Возражения не принимаются.
Целую
Пит
P.S. Если честно, я просто не смог тебя разбудить. Когда ты начала так крепко спать?
P.P.S. Как официальный совладелец, я и для себя объявляю полувыходной. Буду дома после обеда.
P.P.P.S. Переверни записку.
Прежде чем выполнить последнюю просьбу, читаю дважды — красивый и размашистый почерк Пита совсем не вяжется с игривым тоном текста, из-за чего кажется еще милее. А когда все же переворачиваю — теряю дар речи.

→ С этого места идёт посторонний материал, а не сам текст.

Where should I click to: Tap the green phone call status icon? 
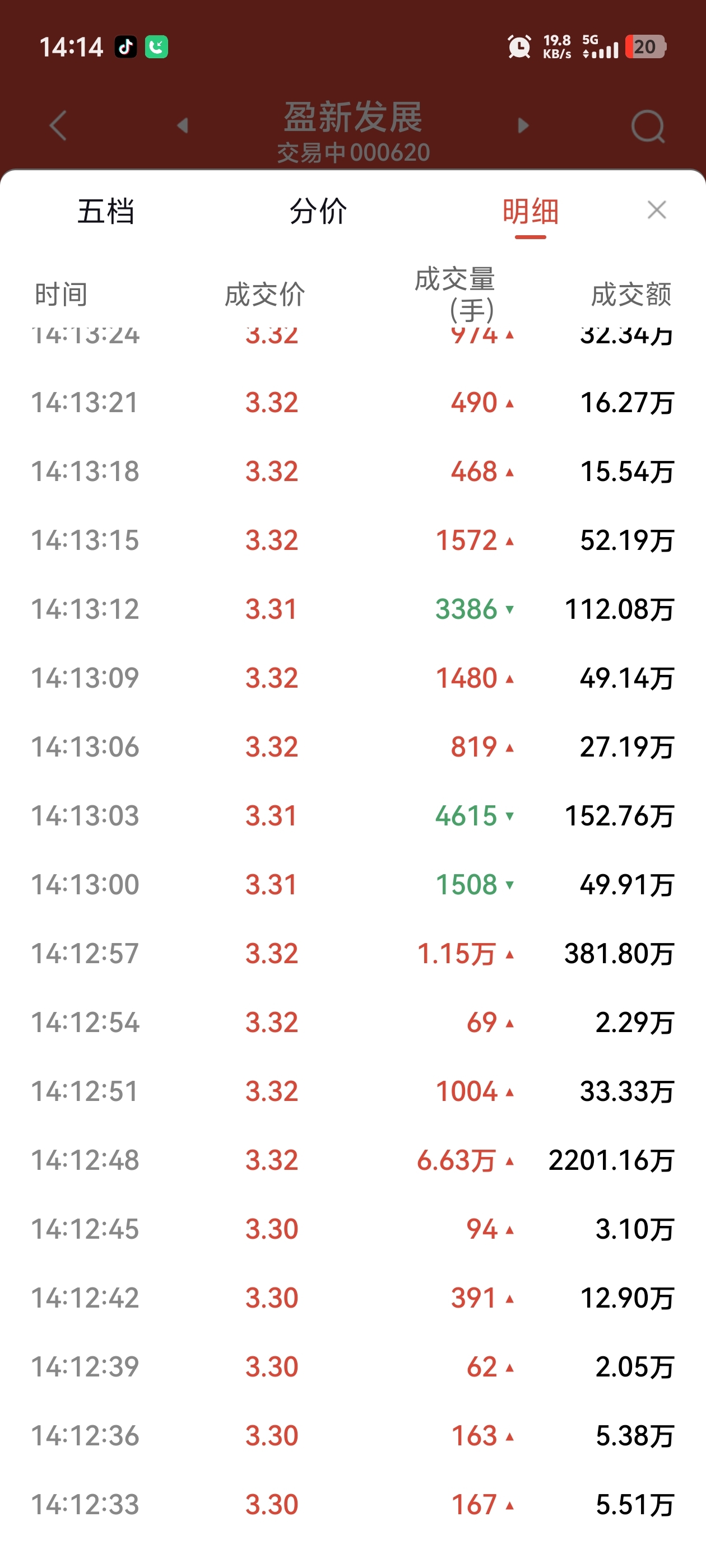pyautogui.click(x=156, y=47)
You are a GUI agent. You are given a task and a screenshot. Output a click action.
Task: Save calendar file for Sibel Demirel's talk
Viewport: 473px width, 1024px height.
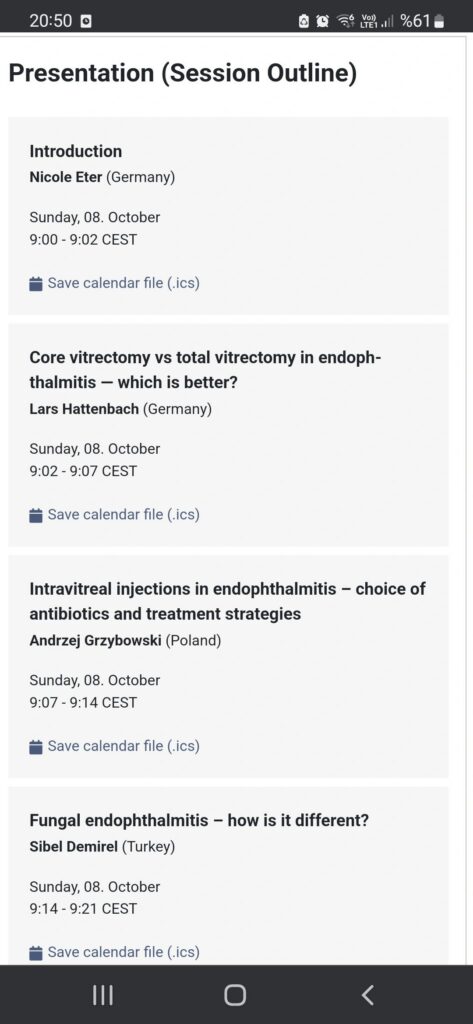(x=114, y=952)
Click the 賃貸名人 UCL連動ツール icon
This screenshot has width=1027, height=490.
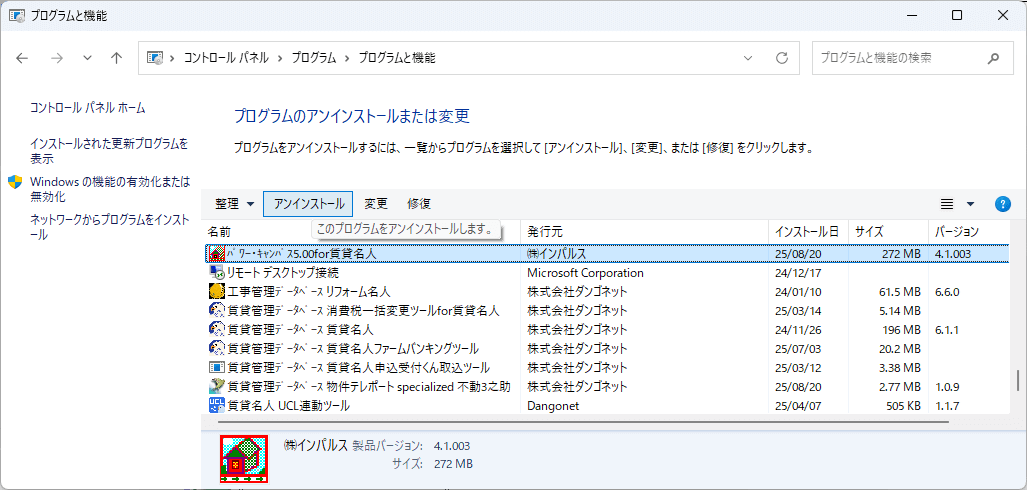pyautogui.click(x=216, y=405)
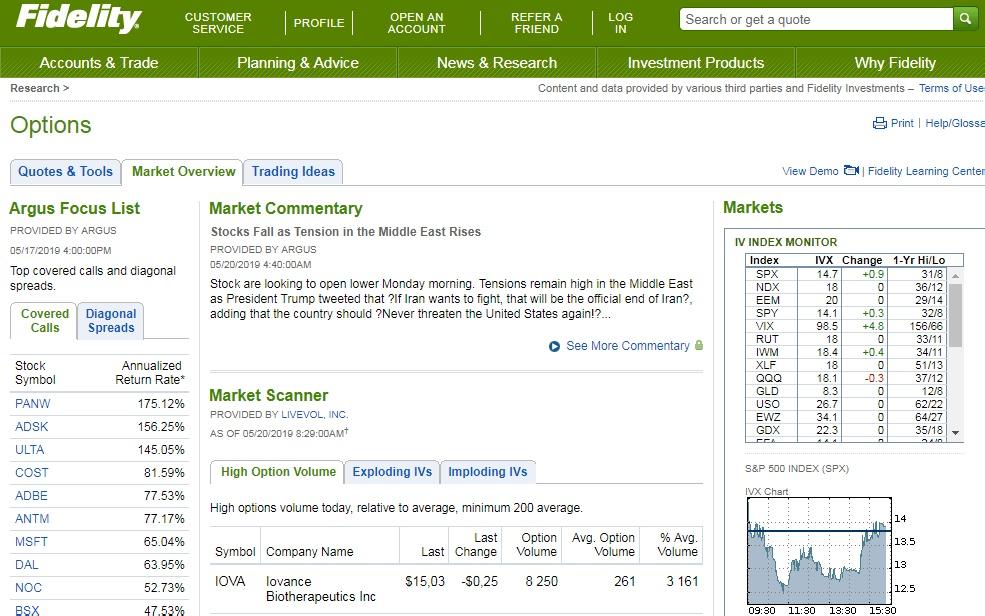This screenshot has width=985, height=616.
Task: Click the magnifier search button
Action: tap(965, 19)
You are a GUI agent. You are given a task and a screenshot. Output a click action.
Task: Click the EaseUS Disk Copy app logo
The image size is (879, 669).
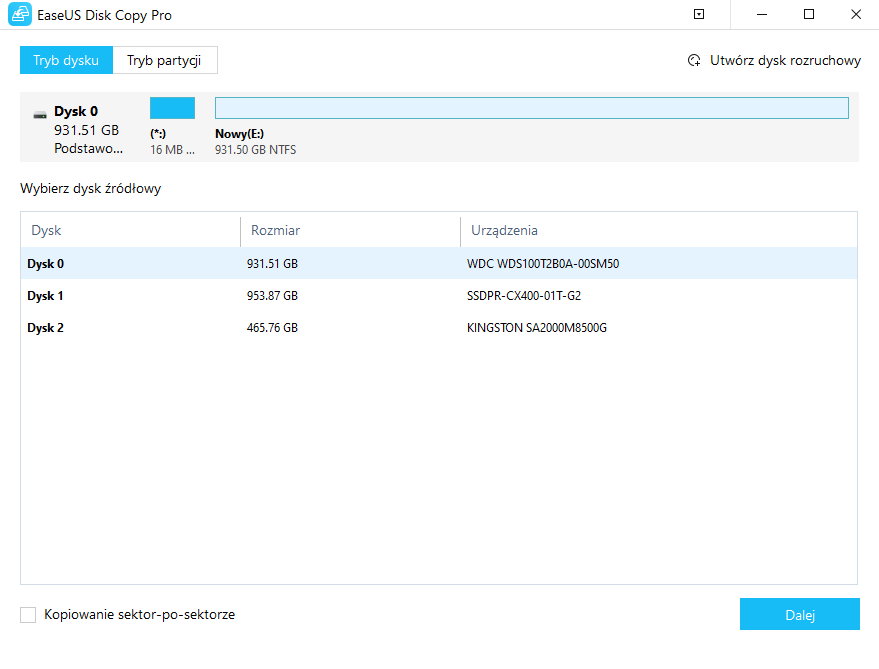19,15
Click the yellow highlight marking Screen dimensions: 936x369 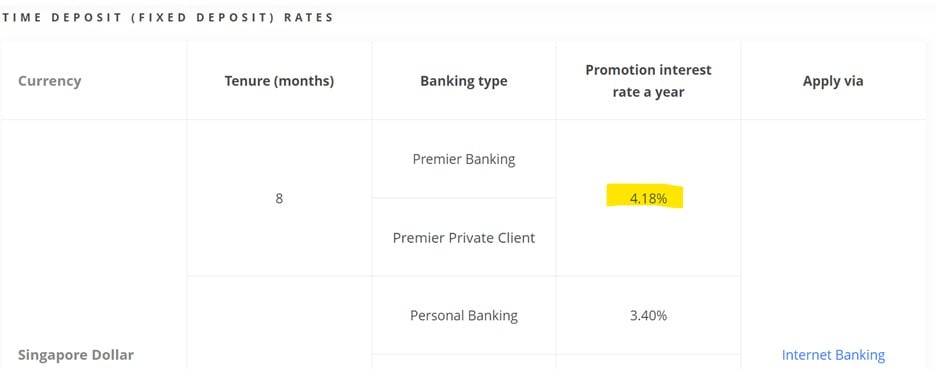(x=645, y=196)
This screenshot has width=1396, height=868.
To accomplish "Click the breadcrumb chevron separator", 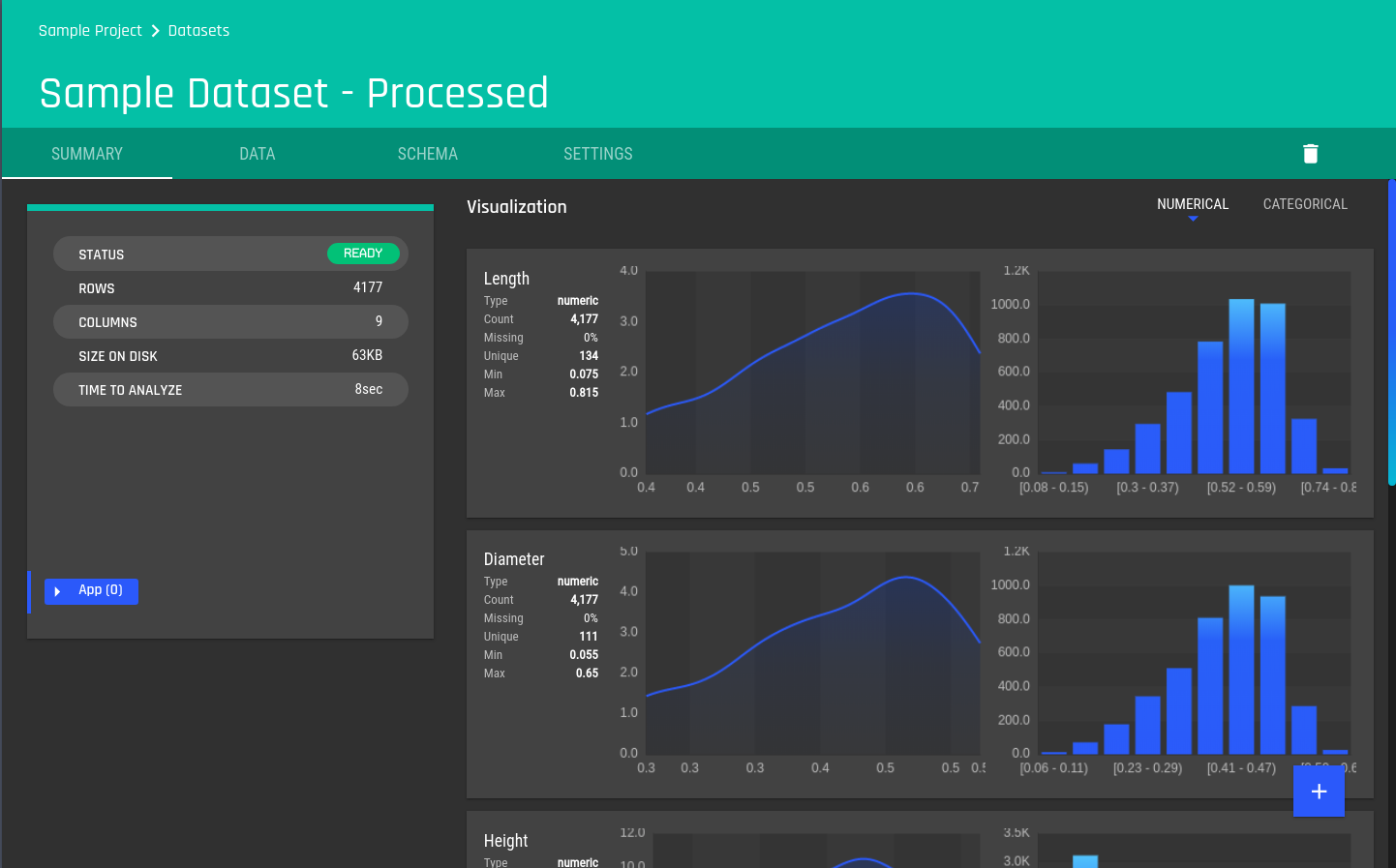I will tap(153, 30).
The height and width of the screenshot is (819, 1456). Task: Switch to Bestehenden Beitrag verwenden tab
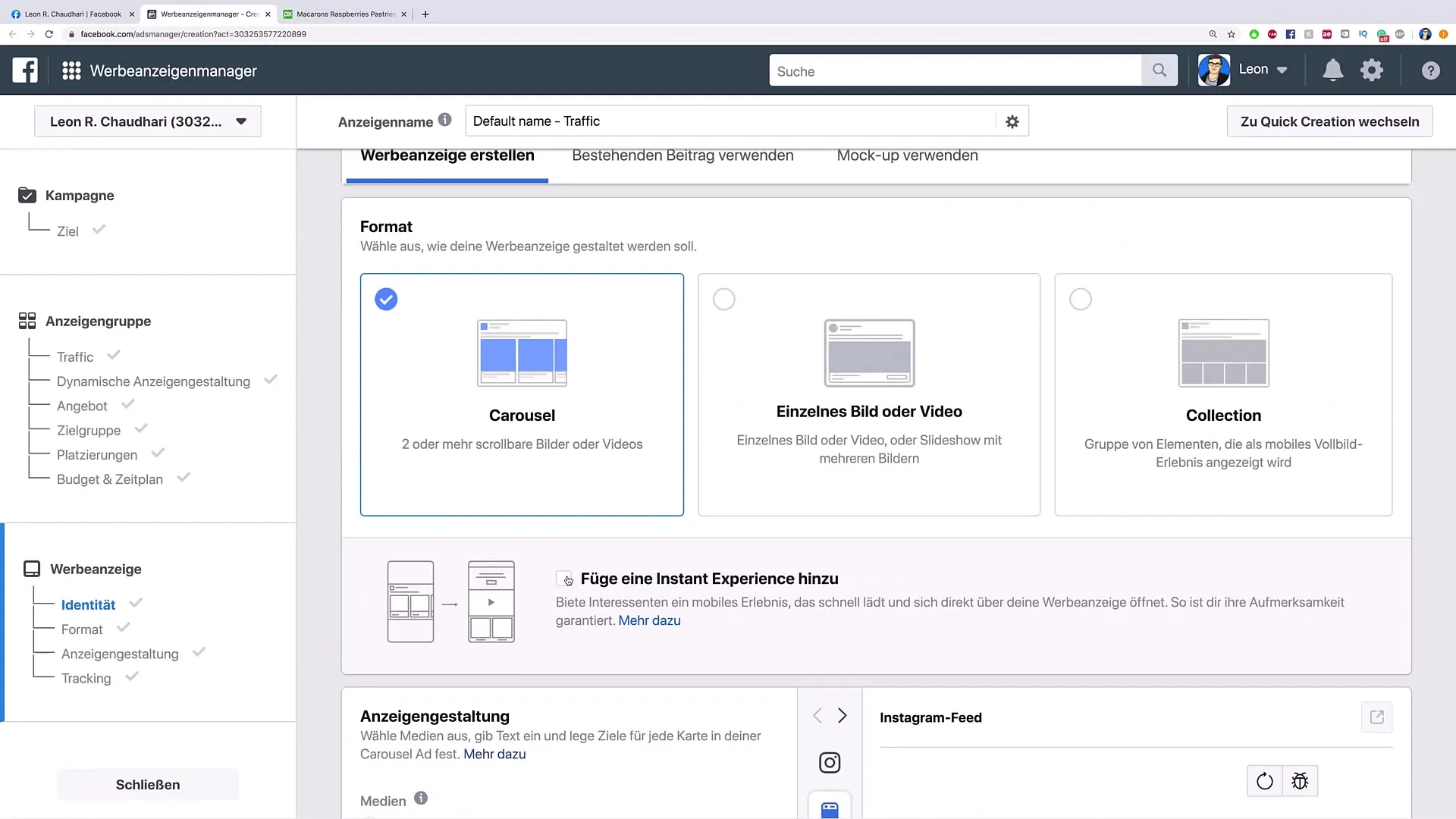click(x=682, y=155)
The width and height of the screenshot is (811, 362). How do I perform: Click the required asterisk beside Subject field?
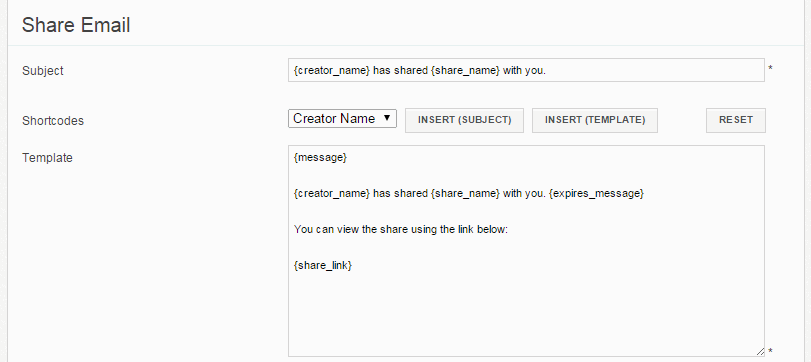770,68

Это рисунок. Небольшое пёрышко, выведенное простым карандашом. Совсем не шедевр — скорее набросок, но он однозначно нарисован рукой Пита, отчего в моих глазах приобретает такую ценность, что хочется мгновенно повесить его под стеклянную рамку.
Он смог.
Расстраиваюсь, что не присутствовала при этом долгожданном событии и даже теперь не могу выразить свою радость автору лично, но внутри щекочет счастье.
Когда Пит возвращается домой, я даже не пытаюсь сдержаться и бросаюсь ему на шею, чуть не сбивая с ног. От него пахнет печеньем, мятой и еще чем-то еле уловимым, что я просто называю запахом уюта — запахом его волос, подушки, мягкой хлопковой футболки и наших вечеров с книгой или у телевизора. Моя жизнь теперь переполнена этим запахом, но я не прекращаю жадно вдыхать его каждый раз даже спустя месяц совместного быта.
Пит смеется и оставляет беспорядочные поцелуи на плече, шее, щеке.
— Хорошее настроение? — спрашивает он, выпутываясь из моих рук.
— Надо было разбудить меня! Когда ты это нарисовал?
— Сегодня ночью.
— Пит, боже! Надо было позвать меня. Это же так важно! Я уже с ума сходила и совершенно не знала, чем могу помочь.
— Ты помогаешь мне каждый день, — отвечает он ласковым, но серьезным тоном. — Рисунок бы все равно никуда не делся, в отличие от нормального сна.
Поворчав еще немного, все же соглашаюсь и забрасываю его тонной вопросов. К моему удивлению, Пит, покопавшись в одной из полок, извлекает на свет еще несколько набросков неудавшихся, на его взгляд, перьев. Разглядываю их, обрисовывая кончиком пальцев изящные силуэты.
— Почему именно перо?
Пит хмыкает, пожав плечами.
— Это несложно, да и… Птицы напоминают о кое-ком очень важном.
Улыбаюсь, притягивая его обратно в свои объятия, а, когда он небрежно сдвигает листы в сторону, осуждающе шикаю и принимаюсь складывать их сама, осторожно отделяя рисунки в другую стопку.